*** Opening Exercise data ***

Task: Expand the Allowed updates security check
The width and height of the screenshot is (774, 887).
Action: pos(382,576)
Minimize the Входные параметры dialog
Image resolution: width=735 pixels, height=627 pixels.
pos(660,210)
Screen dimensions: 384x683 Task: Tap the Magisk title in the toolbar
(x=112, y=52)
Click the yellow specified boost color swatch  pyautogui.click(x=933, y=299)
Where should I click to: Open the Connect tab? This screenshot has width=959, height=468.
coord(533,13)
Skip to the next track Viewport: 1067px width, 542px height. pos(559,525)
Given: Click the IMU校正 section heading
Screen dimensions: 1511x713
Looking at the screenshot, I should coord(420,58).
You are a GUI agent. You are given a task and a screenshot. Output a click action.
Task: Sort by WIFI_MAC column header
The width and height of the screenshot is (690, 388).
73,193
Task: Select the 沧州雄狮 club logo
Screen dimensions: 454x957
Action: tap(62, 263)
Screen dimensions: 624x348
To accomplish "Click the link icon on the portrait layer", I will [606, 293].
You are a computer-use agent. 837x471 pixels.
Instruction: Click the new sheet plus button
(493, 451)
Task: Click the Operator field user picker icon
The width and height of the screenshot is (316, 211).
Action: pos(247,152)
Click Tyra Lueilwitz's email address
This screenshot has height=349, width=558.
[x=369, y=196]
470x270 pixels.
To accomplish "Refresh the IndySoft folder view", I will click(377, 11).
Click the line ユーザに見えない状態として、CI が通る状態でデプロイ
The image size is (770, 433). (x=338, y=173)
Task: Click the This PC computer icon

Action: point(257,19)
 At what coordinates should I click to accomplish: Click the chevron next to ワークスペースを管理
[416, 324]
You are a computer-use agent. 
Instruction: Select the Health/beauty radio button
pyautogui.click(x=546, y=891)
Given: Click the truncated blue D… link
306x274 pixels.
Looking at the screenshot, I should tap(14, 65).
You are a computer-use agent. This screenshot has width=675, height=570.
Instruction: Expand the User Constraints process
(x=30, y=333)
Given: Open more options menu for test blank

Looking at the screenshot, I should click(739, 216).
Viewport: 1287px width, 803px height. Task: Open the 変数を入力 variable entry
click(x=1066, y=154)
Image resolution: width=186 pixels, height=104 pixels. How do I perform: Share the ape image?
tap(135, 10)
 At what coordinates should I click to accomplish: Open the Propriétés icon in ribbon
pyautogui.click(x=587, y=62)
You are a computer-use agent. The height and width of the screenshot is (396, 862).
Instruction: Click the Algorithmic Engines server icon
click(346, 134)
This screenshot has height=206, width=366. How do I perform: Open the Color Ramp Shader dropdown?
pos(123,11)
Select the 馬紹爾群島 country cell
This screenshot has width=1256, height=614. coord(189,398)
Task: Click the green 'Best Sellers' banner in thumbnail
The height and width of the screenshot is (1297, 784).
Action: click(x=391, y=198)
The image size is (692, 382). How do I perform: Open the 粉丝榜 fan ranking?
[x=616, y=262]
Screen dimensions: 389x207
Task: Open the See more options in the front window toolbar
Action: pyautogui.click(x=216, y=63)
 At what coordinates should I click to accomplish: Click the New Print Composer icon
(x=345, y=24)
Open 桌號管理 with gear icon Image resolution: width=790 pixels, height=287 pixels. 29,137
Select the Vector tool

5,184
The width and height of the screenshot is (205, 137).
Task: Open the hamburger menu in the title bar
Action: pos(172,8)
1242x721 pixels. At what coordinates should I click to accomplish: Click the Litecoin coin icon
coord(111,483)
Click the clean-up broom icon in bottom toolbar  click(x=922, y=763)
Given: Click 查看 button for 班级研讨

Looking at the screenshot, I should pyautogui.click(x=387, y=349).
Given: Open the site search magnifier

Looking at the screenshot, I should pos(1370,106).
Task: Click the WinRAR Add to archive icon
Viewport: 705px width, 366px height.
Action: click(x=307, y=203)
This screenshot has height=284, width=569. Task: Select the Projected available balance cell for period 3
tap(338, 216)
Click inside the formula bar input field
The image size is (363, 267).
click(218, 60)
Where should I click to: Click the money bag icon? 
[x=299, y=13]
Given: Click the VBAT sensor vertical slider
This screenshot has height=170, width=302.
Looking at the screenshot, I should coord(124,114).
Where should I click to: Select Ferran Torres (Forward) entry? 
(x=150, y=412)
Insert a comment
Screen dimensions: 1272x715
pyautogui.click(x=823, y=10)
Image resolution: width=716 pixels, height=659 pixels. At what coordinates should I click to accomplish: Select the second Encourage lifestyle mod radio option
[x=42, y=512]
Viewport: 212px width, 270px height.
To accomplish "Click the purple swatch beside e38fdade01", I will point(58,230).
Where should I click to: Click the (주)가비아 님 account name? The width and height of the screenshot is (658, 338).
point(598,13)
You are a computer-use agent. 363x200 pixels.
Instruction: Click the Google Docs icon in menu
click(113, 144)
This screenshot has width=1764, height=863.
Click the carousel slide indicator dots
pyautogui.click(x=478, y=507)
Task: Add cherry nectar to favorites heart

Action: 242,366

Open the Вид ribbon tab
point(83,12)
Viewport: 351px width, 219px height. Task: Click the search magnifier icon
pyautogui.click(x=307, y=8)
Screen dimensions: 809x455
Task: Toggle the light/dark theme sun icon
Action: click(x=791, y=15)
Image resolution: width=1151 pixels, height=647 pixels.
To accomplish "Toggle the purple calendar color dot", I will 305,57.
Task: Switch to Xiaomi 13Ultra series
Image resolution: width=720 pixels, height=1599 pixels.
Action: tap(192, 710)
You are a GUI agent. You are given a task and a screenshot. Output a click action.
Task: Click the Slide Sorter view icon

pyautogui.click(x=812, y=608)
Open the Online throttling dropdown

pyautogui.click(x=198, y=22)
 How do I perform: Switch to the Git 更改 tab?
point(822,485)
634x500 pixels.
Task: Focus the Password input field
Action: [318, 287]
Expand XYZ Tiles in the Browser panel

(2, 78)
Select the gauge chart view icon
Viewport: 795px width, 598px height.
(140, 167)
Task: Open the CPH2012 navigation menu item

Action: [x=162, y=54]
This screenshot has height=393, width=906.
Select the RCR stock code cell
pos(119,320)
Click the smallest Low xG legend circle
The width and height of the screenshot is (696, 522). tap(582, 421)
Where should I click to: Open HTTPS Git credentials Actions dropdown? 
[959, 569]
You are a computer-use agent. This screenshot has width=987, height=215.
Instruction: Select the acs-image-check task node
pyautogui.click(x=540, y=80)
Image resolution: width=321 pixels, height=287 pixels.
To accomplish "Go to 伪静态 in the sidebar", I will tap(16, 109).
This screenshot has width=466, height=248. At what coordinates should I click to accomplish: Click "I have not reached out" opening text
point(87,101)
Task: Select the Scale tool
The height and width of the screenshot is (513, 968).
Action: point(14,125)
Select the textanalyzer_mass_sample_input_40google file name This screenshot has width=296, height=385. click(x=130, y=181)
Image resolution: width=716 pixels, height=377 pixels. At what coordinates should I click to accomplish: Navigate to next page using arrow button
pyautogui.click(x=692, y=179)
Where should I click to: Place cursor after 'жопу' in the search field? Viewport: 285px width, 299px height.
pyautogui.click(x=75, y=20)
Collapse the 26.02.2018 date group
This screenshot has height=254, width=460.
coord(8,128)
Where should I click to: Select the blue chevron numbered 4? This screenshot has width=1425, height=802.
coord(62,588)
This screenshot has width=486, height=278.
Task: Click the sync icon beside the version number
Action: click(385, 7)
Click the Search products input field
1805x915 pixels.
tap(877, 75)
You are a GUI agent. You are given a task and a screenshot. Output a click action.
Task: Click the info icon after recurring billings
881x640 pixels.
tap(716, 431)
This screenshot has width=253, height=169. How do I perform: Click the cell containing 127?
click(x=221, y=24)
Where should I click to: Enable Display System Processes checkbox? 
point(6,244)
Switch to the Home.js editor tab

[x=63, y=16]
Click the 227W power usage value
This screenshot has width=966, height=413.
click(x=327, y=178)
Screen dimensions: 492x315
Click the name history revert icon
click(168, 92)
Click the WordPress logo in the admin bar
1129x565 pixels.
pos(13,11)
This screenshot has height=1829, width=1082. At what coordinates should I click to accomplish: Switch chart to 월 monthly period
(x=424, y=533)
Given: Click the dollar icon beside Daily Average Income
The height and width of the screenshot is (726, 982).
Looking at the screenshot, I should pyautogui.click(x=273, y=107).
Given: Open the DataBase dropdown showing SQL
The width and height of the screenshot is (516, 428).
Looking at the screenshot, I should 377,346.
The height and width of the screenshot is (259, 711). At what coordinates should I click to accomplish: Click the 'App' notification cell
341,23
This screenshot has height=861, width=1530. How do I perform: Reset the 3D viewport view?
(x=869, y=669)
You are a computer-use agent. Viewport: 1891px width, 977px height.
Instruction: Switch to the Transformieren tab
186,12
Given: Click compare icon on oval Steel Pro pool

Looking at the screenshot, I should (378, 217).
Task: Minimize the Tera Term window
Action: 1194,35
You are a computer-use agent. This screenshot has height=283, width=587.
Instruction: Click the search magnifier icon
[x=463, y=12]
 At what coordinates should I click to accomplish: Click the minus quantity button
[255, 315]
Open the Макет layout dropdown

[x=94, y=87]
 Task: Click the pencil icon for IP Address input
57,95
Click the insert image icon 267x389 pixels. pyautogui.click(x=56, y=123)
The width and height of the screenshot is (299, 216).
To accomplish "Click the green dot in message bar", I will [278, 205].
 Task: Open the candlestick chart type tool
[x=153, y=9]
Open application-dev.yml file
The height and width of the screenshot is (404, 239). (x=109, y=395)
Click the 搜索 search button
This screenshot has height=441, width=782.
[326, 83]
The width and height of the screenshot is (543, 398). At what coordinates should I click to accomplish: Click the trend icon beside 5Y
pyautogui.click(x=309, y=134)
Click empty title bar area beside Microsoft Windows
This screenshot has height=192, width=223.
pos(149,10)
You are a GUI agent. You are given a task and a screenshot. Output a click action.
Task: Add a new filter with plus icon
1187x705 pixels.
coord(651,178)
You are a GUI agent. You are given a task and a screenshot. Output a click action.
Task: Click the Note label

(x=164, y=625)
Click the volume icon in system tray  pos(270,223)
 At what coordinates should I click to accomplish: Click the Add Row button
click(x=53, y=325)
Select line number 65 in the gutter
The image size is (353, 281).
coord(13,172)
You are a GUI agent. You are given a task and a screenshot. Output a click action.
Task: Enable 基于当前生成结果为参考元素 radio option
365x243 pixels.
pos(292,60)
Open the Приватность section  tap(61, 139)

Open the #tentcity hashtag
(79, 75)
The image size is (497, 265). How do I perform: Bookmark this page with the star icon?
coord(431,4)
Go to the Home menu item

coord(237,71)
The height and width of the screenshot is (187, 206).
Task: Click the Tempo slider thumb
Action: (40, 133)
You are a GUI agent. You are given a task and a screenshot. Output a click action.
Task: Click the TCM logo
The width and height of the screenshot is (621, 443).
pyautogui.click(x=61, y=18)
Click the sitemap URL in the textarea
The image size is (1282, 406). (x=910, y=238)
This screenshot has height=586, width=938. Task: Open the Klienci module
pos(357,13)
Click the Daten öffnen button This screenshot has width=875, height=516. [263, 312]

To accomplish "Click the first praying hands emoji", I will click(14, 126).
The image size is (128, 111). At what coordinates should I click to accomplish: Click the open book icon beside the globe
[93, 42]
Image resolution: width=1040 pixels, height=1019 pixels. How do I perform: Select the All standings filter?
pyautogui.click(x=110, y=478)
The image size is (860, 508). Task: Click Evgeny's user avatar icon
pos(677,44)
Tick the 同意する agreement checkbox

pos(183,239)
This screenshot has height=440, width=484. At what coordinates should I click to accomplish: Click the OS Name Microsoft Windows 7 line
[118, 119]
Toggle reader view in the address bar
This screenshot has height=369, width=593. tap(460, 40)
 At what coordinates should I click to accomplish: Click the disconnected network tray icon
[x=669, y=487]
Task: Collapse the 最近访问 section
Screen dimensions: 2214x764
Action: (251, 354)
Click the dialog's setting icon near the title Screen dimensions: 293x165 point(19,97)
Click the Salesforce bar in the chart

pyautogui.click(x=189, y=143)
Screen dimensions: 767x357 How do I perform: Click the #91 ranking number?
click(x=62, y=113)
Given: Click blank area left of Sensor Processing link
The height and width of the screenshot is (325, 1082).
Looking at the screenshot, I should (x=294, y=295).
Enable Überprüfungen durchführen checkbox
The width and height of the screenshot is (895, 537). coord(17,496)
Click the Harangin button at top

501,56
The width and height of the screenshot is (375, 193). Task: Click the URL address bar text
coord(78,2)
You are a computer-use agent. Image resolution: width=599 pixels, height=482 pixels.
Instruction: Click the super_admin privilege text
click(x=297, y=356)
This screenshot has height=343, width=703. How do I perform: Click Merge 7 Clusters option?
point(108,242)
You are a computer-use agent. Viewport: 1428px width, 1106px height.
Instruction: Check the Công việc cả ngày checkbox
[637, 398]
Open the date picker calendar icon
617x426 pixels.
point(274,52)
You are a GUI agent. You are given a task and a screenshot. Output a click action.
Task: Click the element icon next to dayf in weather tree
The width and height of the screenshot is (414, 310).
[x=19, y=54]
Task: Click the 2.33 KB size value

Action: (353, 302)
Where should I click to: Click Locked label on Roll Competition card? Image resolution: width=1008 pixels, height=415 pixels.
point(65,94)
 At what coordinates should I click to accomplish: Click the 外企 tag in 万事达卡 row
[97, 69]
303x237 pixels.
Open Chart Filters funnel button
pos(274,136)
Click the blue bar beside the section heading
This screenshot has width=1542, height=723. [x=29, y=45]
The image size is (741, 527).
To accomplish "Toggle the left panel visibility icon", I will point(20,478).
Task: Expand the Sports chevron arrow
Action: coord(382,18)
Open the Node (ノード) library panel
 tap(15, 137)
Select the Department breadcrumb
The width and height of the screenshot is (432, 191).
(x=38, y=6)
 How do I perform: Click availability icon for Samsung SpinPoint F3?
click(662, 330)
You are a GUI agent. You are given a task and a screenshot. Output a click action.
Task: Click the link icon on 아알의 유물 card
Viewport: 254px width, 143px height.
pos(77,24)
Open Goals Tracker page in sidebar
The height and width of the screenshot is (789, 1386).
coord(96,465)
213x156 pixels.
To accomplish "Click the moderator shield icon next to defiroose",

*** Closing Exercise data ***

Activity: In the listing above, find the line containing "This screenshot has height=349, width=558." and the line containing "Task: Click the green", then quote both, plus every line between them, exactly as written.

Solution to the exercise:
This screenshot has height=349, width=558.
[x=369, y=196]
470x270 pixels.
To accomplish "Refresh the IndySoft folder view", I will click(377, 11).
Click the line ユーザに見えない状態として、CI が通る状態でデプロイ
The image size is (770, 433). (x=338, y=173)
Task: Click the This PC computer icon

Action: point(257,19)
 At what coordinates should I click to accomplish: Click the chevron next to ワークスペースを管理
[416, 324]
You are a computer-use agent. 
Instruction: Select the Health/beauty radio button
pyautogui.click(x=546, y=891)
Given: Click the truncated blue D… link
306x274 pixels.
Looking at the screenshot, I should tap(14, 65).
You are a computer-use agent. This screenshot has width=675, height=570.
Instruction: Expand the User Constraints process
(x=30, y=333)
Given: Open more options menu for test blank

Looking at the screenshot, I should click(739, 216).
Viewport: 1287px width, 803px height. Task: Open the 変数を入力 variable entry
click(x=1066, y=154)
Image resolution: width=186 pixels, height=104 pixels. How do I perform: Share the ape image?
tap(135, 10)
 At what coordinates should I click to accomplish: Open the Propriétés icon in ribbon
pyautogui.click(x=587, y=62)
You are a computer-use agent. The height and width of the screenshot is (396, 862).
Instruction: Click the Algorithmic Engines server icon
click(346, 134)
This screenshot has height=206, width=366. How do I perform: Open the Color Ramp Shader dropdown?
pos(123,11)
Select the 馬紹爾群島 country cell
This screenshot has width=1256, height=614. coord(189,398)
Task: Click the green 'Best Sellers' banner in thumbnail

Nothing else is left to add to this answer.